How one dog changed everything.
- Dec 21, 2025
- 2 min read
Some stories don’t start with a business plan or a nonprofit application.
They start with survival.
Honor came into my life at a time when I didn’t yet have the words for what I was carrying. I had served ten years in the United States Air Force. I had done my job. I had pushed through. And like so many veterans, I came home carrying invisible wounds—things you can’t explain easily, things you don’t always recognize until they begin to take over your life.
Honor wasn’t meant to “save” me. She was just a dog. But somehow, she became the reason I stayed.
She grounded me when my mind wouldn’t slow down. She gave me purpose on the days I struggled to find my own. When the world felt overwhelming, Honor was constant—steady, loyal, present. She didn’t ask me to explain myself. She didn’t need me to be okay. She simply walked beside me.
And in doing so, she taught me something powerful:
Healing doesn’t always come from being fixed. Sometimes it comes from being accompanied.

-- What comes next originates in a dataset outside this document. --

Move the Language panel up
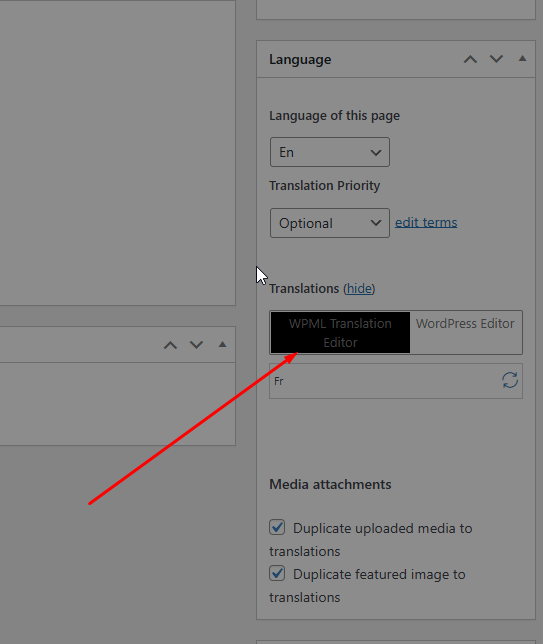This screenshot has width=543, height=644. pyautogui.click(x=470, y=60)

As Honor and I navigated life together, I began to see what a well-trained, well-matched dog could do—not just for me, but for other veterans who were hurting quietly, just trying to make it through the day. I also saw something else that stayed with me: the number of incredible dogs sitting in shelters, overlooked, waiting for a chance to matter.
That’s where the idea began.
Not all at once. Not confidently. But persistently.
For a long time, Walking With Honor lived only in my heart. I talked myself out of it more times than I can count. I told myself I wasn’t ready. That I wasn’t capable. That it was safer to wait for “someday.”
But someday kept passing.
Eventually, I realized the truth: I wasn’t waiting for the right time—I was waiting to believe in myself.
Going back to school, committing to formal education in animal-assisted interventions, and revisiting everything I had learned through lived experience helped me see what Honor had already shown me. This wasn’t just a dream. It was a responsibility.
Honor passed away, but her work didn’t end with her life.
Walking With Honor exists because of her legacy.
This organization was created to train shelter dogs to become service dogs for veterans who need them most—not as a charity model built on pity, but as a partnership built on dignity, respect, and accountability. We believe in doing this the right way: ethical training, thoughtful placement, and unwavering commitment to both ends of the leash.
We believe in second chances. For dogs. For veterans. For healing.
Walking With Honor is not just about service dogs. It’s about restoring independence. It’s about rebuilding trust. It’s about making sure no veteran has to navigate their hardest days alone.
Honor walked beside me when I needed her most.
Now, through this mission, her legacy walks beside every veteran and every dog we serve.
Thank you for being here at the beginning of our journey. This is just the first step—but it’s one taken with purpose, heart, and honor.